Sapna Mehtani scite author profile

Translation initiation factor eukaryotic translation initiation factor 4E (eIF4E) plays a key role in regulation of cellular proliferation. Its effects on the m 7 GpppN mRNA cap are critical because overexpression of eIF4E transforms cells, and eIF4E function is rate-limiting for G 1 passage. Although we identified eIF4E as a c-Myc target, little else is known about its transcriptional regulation. Previously, we described an element at position ؊25 (TTACCCCCCCTT) that was critical for eIF4E promoter function. Here we report that this sequence (named 4EBE, for eIF4E basal element) functions as a basal promoter element that binds hnRNP K. The 4EBE is sufficient to replace TATA sequences in a heterologous reporter construct.

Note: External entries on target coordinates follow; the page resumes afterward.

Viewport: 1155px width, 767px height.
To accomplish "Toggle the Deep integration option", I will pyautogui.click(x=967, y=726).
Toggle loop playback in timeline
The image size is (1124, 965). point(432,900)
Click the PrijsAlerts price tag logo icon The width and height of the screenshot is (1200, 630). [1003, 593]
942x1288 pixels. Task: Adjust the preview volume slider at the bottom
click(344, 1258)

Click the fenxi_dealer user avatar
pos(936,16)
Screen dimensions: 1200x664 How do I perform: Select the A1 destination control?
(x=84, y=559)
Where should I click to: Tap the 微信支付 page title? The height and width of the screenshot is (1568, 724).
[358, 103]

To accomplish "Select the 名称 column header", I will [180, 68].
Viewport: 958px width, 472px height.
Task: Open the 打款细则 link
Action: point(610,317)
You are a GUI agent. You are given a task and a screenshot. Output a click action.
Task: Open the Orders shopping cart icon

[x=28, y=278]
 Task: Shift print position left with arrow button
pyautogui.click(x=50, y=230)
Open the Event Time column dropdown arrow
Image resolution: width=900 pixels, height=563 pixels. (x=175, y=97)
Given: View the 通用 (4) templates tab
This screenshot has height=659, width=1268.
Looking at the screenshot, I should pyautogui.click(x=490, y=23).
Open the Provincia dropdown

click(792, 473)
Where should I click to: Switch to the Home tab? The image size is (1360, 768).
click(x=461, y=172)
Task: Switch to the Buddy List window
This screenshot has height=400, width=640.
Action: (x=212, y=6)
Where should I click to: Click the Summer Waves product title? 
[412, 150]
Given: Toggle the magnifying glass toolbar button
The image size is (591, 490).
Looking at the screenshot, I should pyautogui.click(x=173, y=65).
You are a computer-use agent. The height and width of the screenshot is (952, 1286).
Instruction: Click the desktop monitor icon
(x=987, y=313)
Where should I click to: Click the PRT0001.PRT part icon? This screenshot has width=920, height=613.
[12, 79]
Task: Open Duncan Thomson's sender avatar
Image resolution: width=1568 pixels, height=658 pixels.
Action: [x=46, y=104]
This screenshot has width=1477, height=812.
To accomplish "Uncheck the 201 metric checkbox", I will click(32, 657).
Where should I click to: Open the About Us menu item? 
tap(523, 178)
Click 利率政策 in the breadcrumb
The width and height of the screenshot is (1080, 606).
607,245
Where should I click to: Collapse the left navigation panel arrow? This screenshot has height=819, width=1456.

Interactions between 4EBE and upstream activator sites are position, distance, and sequence dependent. Using DNA affinity chromatography, we identified hnRNP K as a 4EBE-binding protein. Chromatin immunoprecipitation, siRNA interference, and hnRNP K overexpression demonstrate that hnRNP K can regulate eIF4E mRNA. Moreover, hnRNP K increased translation initiation, increased cell division, and promoted neoplastic transformation in an eIF4E-dependent manner. hnRNP K binds the TATA-binding protein, explaining how the 4EBE might replace TATA in the eIF4E promoter. hnRNP K is an unusually diverse regulator of multiple steps in growth regulation because it also directly regulates c-myc transcription, mRNA export, splicing, and translation initiation.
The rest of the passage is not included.